We had two activities in the morning. The first was to refactor our user directory project from a week ago into a Model-View-Controller structure. This was pretty easy, as it just meant that we moved the data that was previously in a file data.js into a file that used module.exports and then require'd that file in our app.js file. In addition to doing the model refactoring, I also added an Express Router and put in an additional route to fetch all the users in the directory that were employed. The code to do that:

router.get('/employed', (req, res) => {
// get only the employed folks
let employedUsers = data.users.filter( (user) => {
console.log(user);
if( user.job === null ) {
// they are unemployed
return false;
}
return true;
});
res.render('directory', {users: employedUsers});
})

The second activity was to implement a Caesar Cipher in Javascript. We were provided with the test code that tests both the encryption path and the decryption path. Since I’ve done this many times in the past with my Advanced Calculus students, this was a piece of cake. Basically, the idea is to convert all the characters in the string to their ASCII code equivalent, add an offset to that code corresponding to the Caesar Cipher algorithm, use modular arithmetic to make sure that we wrap around from z to a instead of just going off to other characters besides a-z. Last, convert the ASCII code back into a letter and join the letters to form the encrypted string.

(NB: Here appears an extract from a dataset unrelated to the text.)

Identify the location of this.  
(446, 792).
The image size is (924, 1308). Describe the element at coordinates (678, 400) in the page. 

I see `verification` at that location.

You can look at my implementation here.

After lunch, I worked on my weekly project of a word-guessing game. Things are coming along quite nicely. I’m done with all the basic functionality of the game and have refactored my code twice because I have figured out better ways of doing things. :-)

Right now, I’m working on receiving keyboard press events to handle the user’s guess rather than just using a simple form on the page. All I have to figure out is how to get the client-side JS code to send the properly-formatted form data to my Express server and BAM! that will be a nice feature of the app.

Tomorrow we start MongoDB in earnest. I love using Mongo, and I’m looking forward to doing more cool stuff with it!